Extract to read:
=======
# platy fry



## wishiwasafish (Apr 13, 2011)

i recently purchased some platies from the LFS. i knew one was pregnant when i got her but didn't realize how far along she actually was. to my surprise, she gave birth tonight( i counted around 20 fry but i can only spot 5 right now, others are probably well hidden). i don't have a breeding tank set up so i'm going to let nature run its course this time. 
for the future, i plant ot set up a breeding tank. i have never done this, and i'm sure there's a thread for it but i couldn't find it, so i am just wondering what the best setup would be for a breeding tank? i'm thinking 10 gal but just wondering what king of filter, heater, etc. is best...gravel or bare bottom?


----------



## emc7 (Jul 23, 2005)
=======
What to work on:
1. Translate this sentence from the platy fry thread into Spanish: "i don't have a breeding tank set up so i'm going to let nature run its course this time."
2. Carry the platy fry thread forward from its last line by writing the reply that follows.
The listing after this point is separate from the platy fry thread.

Data segment:
=======
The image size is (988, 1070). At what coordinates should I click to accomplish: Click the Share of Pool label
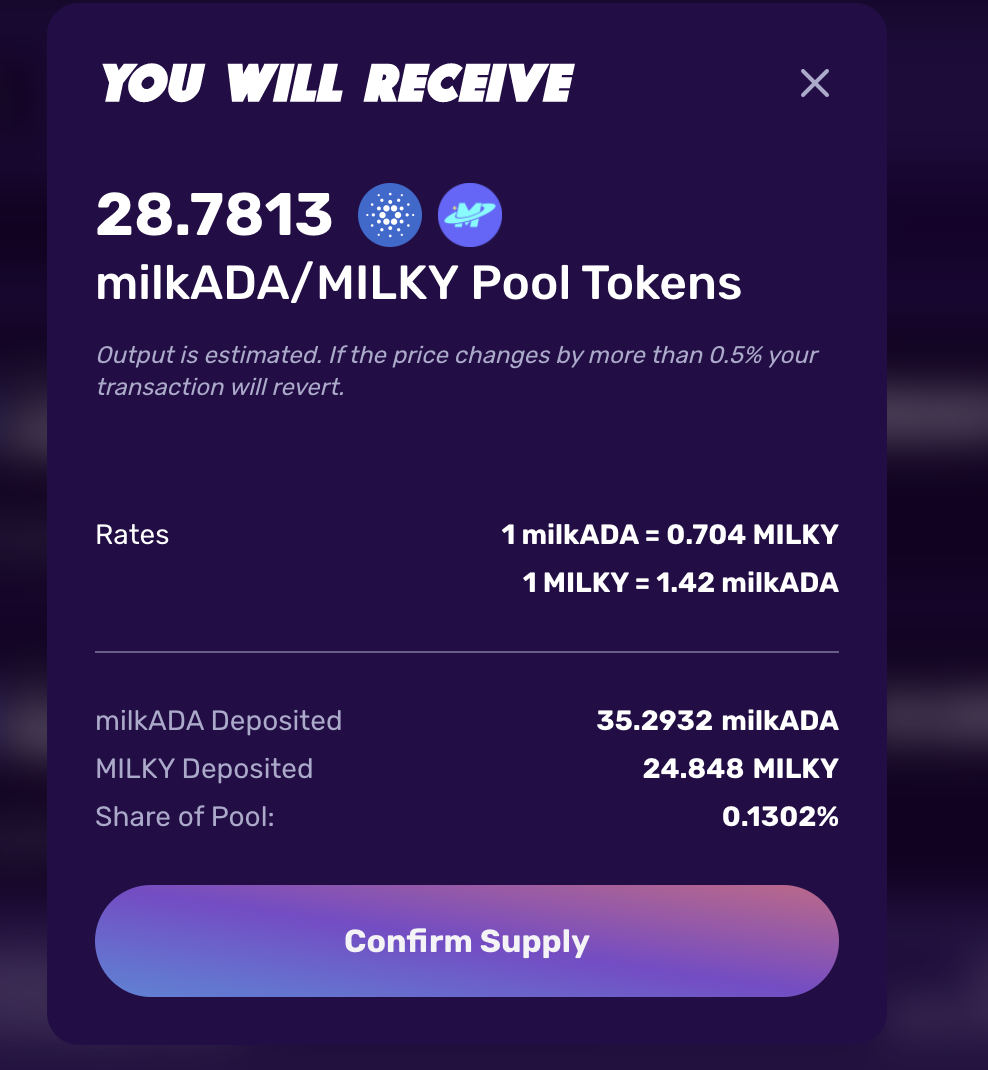185,817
=======
Task-by-task outputs:
1. No tengo un tanque de cría preparado, así que esta vez voy a dejar que la naturaleza siga su curso.

2.
It can be any tank, any way you like it. I tend to use a bare tank with a sponge filter because it is cheap and easy to clean. For platys, lots of floating plant (plastic is ok). Bigger is better because you likely need to keep 20+ fry in the tank until they are a size a store will take (likely the size you bought, full grown), so go up to a 15 or 20 gallon if you have the space. 

I use heaters in the winter, haven't found any I really love and I use lids to slow evaporation. You can skip the light, thats for you, not the fish.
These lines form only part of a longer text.